IF YOU’RE walking around the Australian National Botanic Gardens on the weekend, take a look at the newly unveiled interpretive panel in honour of Canberra centenarian Max Day for his work unravelling the mystery of the Scribbly Gum tree’s scribbles.
A respected ecologist and entomologist whose scientific publications span 74 years, Dr Day conducted his original studies on the Scribbly Gum scribbles at the Gardens.
“Scribbly Gum scribbles have long fascinated people and have become an Australian icon. I’m sure most people recognise the Scribbly’s scribbles in the popular children’s story ‘Snugglepot and Cuddlepie’,” Dr Judy West, executive director of the Gardens says.
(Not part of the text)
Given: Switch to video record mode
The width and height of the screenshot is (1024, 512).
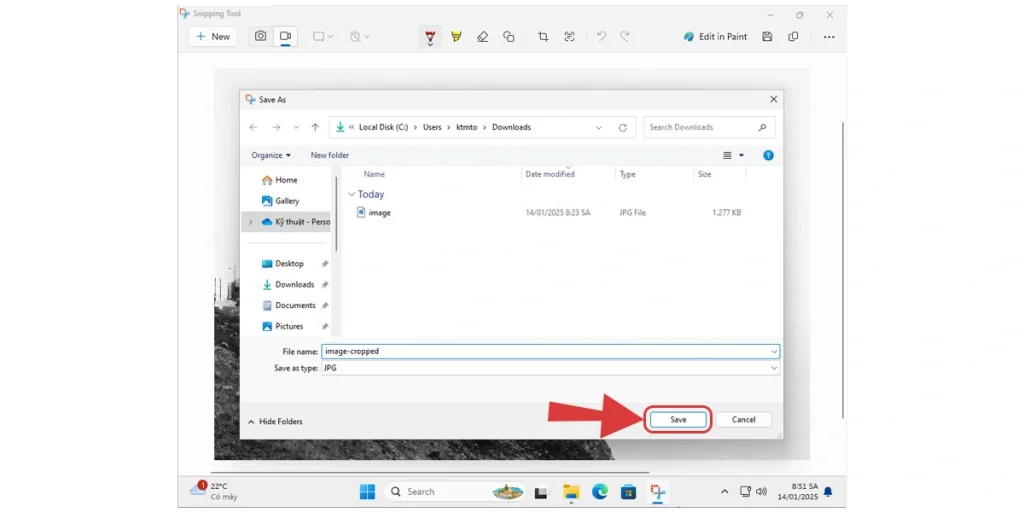Looking at the screenshot, I should [x=285, y=37].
“This panel recognises the dedication of a man who has helped scientists discover at least 15 moth species which produce distinctive individual scribbles on at least 20 different eucalypt species.”
Dr Day and his colleagues, she explained, have shown that the scribbles seen on the smooth bark of Scribbly Gums are the feeding tracks of the larvae of a minute moth which lays its eggs between the old and new bark.
At 100, Dr Day is the Australian Academy of Science’s oldest living Fellow. He worked with the CSIRO national insect collection and was the first chief of the CSIRO Division of Forest Research.
The last of his papers which he co-authored, on the biology of the Australian scribbly gum moth, was published when he was 97 years old.
To view the interpretive panel follow the signs from the Australian National Botanic Gardens car park to the Eucalypt Lawn.